Alex Braslavsky earned her B.A. in English Literature and Russian Language and Culture from Columbia University in 2018. As an undergraduate, she began delving into Russian and French poetry and studied abroad in Moscow and Paris. She then went on to complete an M.Phil. degree in Slavonic Studies at Oxford, where she grew interested in metaphysical traditions of Russian poetry and started learning Polish. It was there that she began translating poetry.  

 

Alex began her doctoral studies at Harvard in 2020, where she has since been working in Czech, in addition to Russian and Polish.
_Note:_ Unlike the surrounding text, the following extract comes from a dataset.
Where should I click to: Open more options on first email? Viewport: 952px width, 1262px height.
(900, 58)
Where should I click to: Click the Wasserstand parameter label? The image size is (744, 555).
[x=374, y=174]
Her translations of Zuzanna Ginczanka, a Polish-Jewish poet killed in the Holocaust at the age of twenty eight, were published with World Poetry Books in 2023. Her dissertation “The Evolution of the Aging Voice: Three Case Studies of Nonagenarian Women Poets in Slavic Canons” looks at the relationship between aging and poetics. 

 

Alex is interested in looking at the relationship between a poet’s experience of aging and inflection points in their body of work. She studies how a poet’s decision to “self-censor” may affect our reception of their oeuvre on an ontological level. Her research interests include Slavic and American poetic traditions, the poet’s hiatus, the poetics of silence (absence, abstinence, apophasis), metaphysical poetry, experimental poetics, feminist theory, age studies, and film.